M. le président. La parole est à Mme Anne-Marie Payet.

Mme Anne-Marie Payet. J'ai bien entendu votre réponse, madame la ministre, mais, voilà quatre jours exactement, le CIRAD a déclaré dans la presse qu'il y avait eu incompréhension dès le départ, car il ne savait pas que la vigne marronne était utile à la production du miel local, et, surtout, que les observations effectuées à Sumatra sur le comportement de la tenthrède avant son implantation n'avaient pas mis en évidence ce que l'on constate actuellement à la Réunion. D'après les tests, en effet, cet insecte ne devait pas s'attaquer aux principales espèces botaniques d'intérêt agricole ou horticole ; or aujourd'hui on les voit un peu partout, sur les petits pois, les fleurs de citrouille et d'autres plantes.
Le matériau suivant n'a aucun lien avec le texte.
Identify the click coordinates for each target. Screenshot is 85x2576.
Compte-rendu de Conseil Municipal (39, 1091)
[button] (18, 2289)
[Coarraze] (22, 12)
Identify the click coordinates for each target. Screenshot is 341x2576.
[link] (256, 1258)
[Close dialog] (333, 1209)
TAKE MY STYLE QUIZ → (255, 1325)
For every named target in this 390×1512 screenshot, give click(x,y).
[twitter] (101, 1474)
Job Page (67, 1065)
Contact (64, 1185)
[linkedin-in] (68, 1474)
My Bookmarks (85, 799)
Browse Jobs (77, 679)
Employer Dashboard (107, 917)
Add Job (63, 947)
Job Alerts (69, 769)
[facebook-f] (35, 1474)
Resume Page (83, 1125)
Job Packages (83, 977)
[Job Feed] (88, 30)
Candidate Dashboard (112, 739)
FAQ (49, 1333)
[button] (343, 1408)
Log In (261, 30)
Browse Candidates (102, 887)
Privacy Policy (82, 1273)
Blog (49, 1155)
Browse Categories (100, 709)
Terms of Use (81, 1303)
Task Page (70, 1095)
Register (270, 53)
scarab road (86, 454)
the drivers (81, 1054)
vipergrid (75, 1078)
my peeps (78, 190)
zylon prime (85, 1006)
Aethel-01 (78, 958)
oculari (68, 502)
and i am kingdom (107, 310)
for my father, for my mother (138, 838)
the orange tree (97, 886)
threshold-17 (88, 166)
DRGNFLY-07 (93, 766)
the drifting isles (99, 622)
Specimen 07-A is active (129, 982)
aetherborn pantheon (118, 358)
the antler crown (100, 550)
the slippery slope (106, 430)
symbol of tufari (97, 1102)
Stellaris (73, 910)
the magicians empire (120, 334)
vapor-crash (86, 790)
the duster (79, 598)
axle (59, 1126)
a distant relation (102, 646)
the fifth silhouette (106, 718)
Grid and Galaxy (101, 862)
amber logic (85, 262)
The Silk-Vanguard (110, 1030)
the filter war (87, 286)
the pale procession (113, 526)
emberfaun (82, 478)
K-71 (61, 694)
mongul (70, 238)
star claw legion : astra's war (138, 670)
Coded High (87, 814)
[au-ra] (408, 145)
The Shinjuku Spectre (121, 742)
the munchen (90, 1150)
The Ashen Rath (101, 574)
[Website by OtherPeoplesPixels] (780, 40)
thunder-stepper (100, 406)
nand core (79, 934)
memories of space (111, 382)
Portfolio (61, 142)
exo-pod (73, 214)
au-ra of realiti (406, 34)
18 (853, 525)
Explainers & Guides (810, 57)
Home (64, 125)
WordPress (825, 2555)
J'espère, madame la ministre, que des mesures seront prises rapidement pour protéger la filière agricole en général, et plus particulièrement la filière apicole, dont le professionnalisme a été reconnu et qui a été récompensée par une médaille d'or au dernier Salon de l'agriculture. Il est vraiment urgent que cette peste végétale soit remplacée par d'autres espèces. Or d'autres pestes végétales qui, tel le tabac-bœuf que je mentionnais tout à l'heure, sont encore plus difficiles à éradiquer ont pris déjà la place de la vigne marronne.